▶ [EXERCISE TASK 1]:
Answer these questions from the patent text:
(a) Where on the lens are the protrusions formed?
(b) What shape is the outside surface of each fixing portion 813 in the commonly used camera module?
(c) Into what does the image sensor convert the light of the object?

▶ [DOCUMENT SECTION]:

CAMERA MODULE WITH ANTI-ASTIGMATIC PROTRUSIONS ON LENS

Abstract

An exemplary camera module includes a lens barrel and a lens received in the lens barrel. The lens includes an optical portion located at a center thereof and a fixing portion around the optical portion. Protrusions are formed at an outside peripheral surface of the fixing portion, and surfaces of the protrusions are slanted relative to an optical axis of the lens barrel.

Description

BACKGROUND

1. Technical Field

The present disclosure relates to image capture, and more particularly to a camera module for a portable electronic device.

2. Description of Related Art

Camera modules are often provided in mobile telephones, personal digital assistants and other devices, allowing convenient and practical image capture capability.

Referring to FIG. 5, a commonly used camera module includes a cylindrical lens barrel 80 and a plurality of lenses 81 received in the lens barrel 80. The lens barrel 80 defines an aperture 84 at one end thereof. Each of the lenses 81 includes an optical portion 811 located at a centre thereof and a fixing portion 813 located around the optical portion 811. The lenses 81 are affixed to an inner surface of the lens barrel 80 via the fixing portions 813, with the optical portions 811 aligning with the aperture 84. An outside surface of each fixing portion 813 of each lens 81 is cylindrical. During operation, light from an object enters the lens barrel 80 from the aperture 84 and passes through the lenses 81, finally reaching an image sensor (not shown) at the other end of the lens barrel 80 opposite from the aperture 84. The image sensor converts the light of the object introduced through the lenses 81 into digital data to generate an image.

▶ [EXERCISE TASK 2]:
Rewrite the records from the line with "Open the Kelly's World homepage result" through the line with "tap(70, 651)", changing "screenshot" to "screen capture" and leaving everything else unchanged.

▶ [LISTED RECORDS]:
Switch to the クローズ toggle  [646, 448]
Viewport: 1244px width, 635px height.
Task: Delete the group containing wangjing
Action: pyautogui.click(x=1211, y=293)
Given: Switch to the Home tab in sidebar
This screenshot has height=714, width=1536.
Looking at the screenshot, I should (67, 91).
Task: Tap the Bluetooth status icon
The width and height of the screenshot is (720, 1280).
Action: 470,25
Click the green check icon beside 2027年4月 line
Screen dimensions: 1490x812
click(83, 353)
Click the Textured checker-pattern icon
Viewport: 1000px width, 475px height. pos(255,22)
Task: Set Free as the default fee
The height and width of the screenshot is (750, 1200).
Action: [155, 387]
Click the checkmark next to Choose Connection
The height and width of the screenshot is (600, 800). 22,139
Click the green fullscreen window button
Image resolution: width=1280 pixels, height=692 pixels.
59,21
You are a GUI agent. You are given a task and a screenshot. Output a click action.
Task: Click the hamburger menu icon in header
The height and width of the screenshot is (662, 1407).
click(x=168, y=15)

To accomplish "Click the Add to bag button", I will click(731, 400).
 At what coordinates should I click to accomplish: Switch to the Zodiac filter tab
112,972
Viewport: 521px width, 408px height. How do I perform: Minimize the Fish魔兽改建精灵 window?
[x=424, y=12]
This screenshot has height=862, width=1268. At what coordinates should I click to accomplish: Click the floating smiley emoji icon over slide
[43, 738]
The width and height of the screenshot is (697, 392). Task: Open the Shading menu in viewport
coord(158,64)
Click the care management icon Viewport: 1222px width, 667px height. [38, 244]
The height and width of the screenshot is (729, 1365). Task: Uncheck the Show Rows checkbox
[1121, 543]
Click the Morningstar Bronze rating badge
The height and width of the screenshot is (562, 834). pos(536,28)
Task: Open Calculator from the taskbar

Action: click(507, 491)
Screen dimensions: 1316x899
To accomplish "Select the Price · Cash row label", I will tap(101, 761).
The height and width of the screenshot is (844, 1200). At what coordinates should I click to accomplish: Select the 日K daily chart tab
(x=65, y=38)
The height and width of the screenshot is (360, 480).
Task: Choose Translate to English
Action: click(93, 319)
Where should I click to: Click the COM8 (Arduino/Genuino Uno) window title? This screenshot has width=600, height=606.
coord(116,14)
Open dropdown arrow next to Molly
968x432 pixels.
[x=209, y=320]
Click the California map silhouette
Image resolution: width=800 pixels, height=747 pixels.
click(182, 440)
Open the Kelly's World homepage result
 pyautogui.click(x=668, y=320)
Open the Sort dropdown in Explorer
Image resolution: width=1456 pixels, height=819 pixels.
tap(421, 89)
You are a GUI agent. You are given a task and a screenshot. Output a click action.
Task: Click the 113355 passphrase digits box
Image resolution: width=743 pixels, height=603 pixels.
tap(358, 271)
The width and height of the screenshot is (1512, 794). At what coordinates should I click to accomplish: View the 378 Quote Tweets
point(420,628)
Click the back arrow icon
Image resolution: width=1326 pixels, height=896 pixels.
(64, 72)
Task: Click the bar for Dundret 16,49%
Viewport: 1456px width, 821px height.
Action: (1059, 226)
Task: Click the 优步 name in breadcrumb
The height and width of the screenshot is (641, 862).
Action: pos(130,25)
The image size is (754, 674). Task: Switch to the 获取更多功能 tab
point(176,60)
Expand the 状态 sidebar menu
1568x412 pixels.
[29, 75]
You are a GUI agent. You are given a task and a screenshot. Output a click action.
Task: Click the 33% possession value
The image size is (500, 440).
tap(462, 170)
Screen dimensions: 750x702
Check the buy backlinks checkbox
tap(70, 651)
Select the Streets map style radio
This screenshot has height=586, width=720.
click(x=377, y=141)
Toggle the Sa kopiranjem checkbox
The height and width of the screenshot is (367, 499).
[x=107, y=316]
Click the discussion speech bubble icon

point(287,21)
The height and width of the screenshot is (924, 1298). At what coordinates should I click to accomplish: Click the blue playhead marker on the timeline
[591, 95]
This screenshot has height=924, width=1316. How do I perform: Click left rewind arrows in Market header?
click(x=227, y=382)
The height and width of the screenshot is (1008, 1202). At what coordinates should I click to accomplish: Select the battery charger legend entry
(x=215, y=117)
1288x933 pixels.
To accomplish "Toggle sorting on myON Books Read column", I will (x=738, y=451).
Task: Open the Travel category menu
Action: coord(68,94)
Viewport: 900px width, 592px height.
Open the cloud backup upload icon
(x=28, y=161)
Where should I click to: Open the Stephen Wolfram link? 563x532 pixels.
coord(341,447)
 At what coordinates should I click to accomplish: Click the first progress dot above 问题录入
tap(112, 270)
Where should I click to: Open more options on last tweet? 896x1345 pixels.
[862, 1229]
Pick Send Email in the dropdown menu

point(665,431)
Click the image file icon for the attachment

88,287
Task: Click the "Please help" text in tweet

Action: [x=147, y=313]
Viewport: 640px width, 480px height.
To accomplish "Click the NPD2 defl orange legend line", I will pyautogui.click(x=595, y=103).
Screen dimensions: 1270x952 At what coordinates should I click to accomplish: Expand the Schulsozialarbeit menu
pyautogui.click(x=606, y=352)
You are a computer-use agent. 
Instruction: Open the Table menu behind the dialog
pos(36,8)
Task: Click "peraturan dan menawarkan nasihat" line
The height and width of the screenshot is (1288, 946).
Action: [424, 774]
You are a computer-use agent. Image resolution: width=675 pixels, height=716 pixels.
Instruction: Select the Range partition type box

▶ [CORRECT RESPONSE 1]:
(a) At an outside peripheral surface of the fixing portion.
(b) Cylindrical.
(c) Digital data, to generate an image.

▶ [CORRECT RESPONSE 2]:
Open the Kelly's World homepage result
 pyautogui.click(x=668, y=320)
Open the Sort dropdown in Explorer
Image resolution: width=1456 pixels, height=819 pixels.
tap(421, 89)
You are a GUI agent. You are given a task and a screen capture. Output a click action.
Task: Click the 113355 passphrase digits box
Image resolution: width=743 pixels, height=603 pixels.
tap(358, 271)
The width and height of the screen capture is (1512, 794). At what coordinates should I click to accomplish: View the 378 Quote Tweets
point(420,628)
Click the back arrow icon
Image resolution: width=1326 pixels, height=896 pixels.
(64, 72)
Task: Click the bar for Dundret 16,49%
Viewport: 1456px width, 821px height.
Action: (1059, 226)
Task: Click the 优步 name in breadcrumb
The height and width of the screen capture is (641, 862).
Action: pos(130,25)
The image size is (754, 674). Task: Switch to the 获取更多功能 tab
point(176,60)
Expand the 状态 sidebar menu
1568x412 pixels.
[29, 75]
You are a GUI agent. You are given a task and a screen capture. Output a click action.
Task: Click the 33% possession value
The image size is (500, 440).
tap(462, 170)
Screen dimensions: 750x702
Check the buy backlinks checkbox
tap(70, 651)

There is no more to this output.